Software-defined networking can enable dynamic, scalable performance over both physical and virtual network elements, but that can only happen with true interoperability between the many elements and associated interfaces. The University of New Hampshire InterOperability Laboratory is taking steps to make the road to interoperability a little smoother.

The UNH-IOL said its Software-Defined Networking (SDN) Consortium will be a "one-stop shop" for SDN controller and switch interoperability, conformance, and benchmark testing. Vendors who become members can have their SDN applications and controllers tested at the independent lab against a variety of SDN switches. Launched Wednesday, the SDN Consortium is scheduled to officially open on Aug. 1.

Timothy Winters, UNH-IOL senior executive of software and IP networking, said the nonprofit lab -- which runs entirely on funding from commercial entities – is making its huge Ethernet switch-filled lab available for all kinds of SDN testing with the goal of fostering industry collaboration. SDN needs to support multi-vendor environments, making interoperability testing key, he said in a webcast announcing the consortium.

He described the SDN Consortium as a group of companies that want to get together to split the cost of testing, which the lab manages with student engineers. The annual membership fee of $20,000 is less expensive for a vendor than having its own in-house test lab, he said. The IOL's 28,000-square-foot facility outside of Boston includes a 4,200-square space dedicated to collaborative group testing, or plugfests.

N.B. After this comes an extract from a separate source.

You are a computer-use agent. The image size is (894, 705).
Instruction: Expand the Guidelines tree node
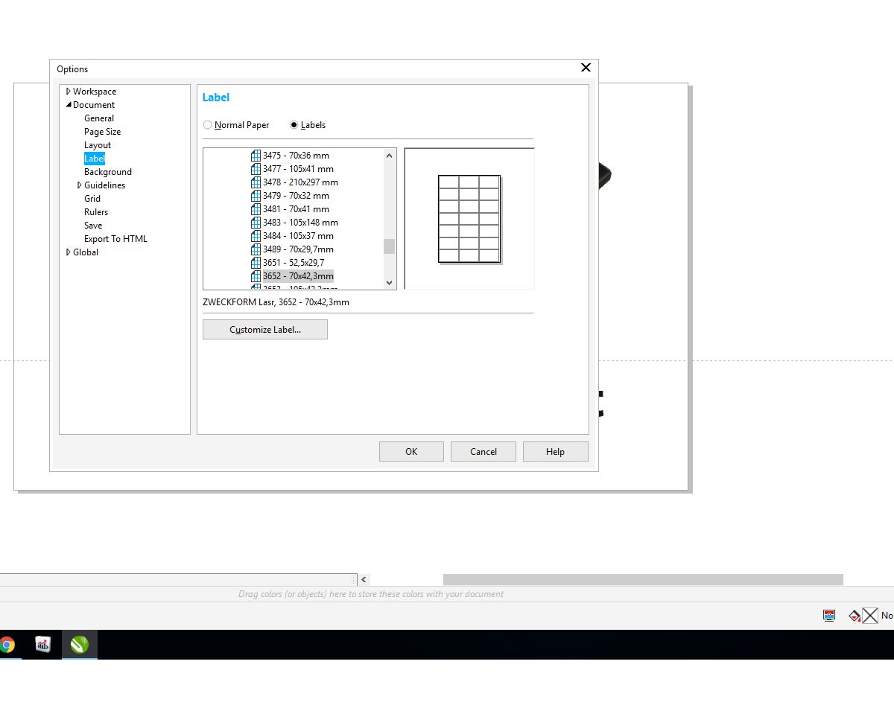coord(80,185)
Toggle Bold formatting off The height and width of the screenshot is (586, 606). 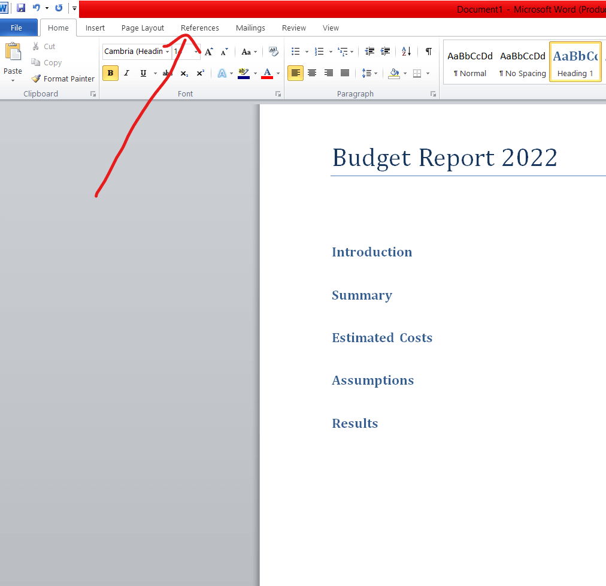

The lab has one of the most extensive switch test beds in the world, Winters said, making it ideal for testing SDN controllers and applications against a range of switches including ones based on OpenFlow, NETCONF, and RESTCONF. Switch vendors also have access to a variety of controllers, including ones based on OpenDaylight, ONOS, and RYU for regression testing.

Interoperability testing will be available when the consortium opens; conformance and benchmark testing will be conducted at members' request. UNH-IOL is already an approved lab for the Open Networking Foundation OpenFlow Conformance Switch Certification program. Winters said the lab is developing conformance testing for NETCONF and RESTCONF using a tool developed by students at the lab. UNH-IOL also is following standards development around northbound APIs and expects those to become part of its conformance testing as they're defined, he said.

Performance testing will include ONF benchmarking test specifications for controllers and IETF benchmark draft testing, which Winters said has a wider breadth than the ONF specs.

Winters declined to discuss whether the consortium has members yet, but said many vendors are interested.

The SDN Consortium is sort of evolution of the UNH-IOL's work with the ONF and other SDN-related groups. In May, the lab held an ONF AppFest, which tested ONF software against various OpenFlow switch environments and a range of SDN controllers. UNH-IOL also works with the Open Networking User Group (ONUG), and the Open Platform for NFV (OPNFV).

Last fall, UNH-IOL published a list of validated, interoperable combinations of networking gear based on Open Compute Project specifications after launching an open networking testing program that started with a plugfest.

During the webcast, Winters said more than 120 graduate and undergraduate students work at the lab, gaining valuable hands-on experience. Students are easy to work with, he said. Without ingrained ways of doing things, students are quick to pick up SDN concepts.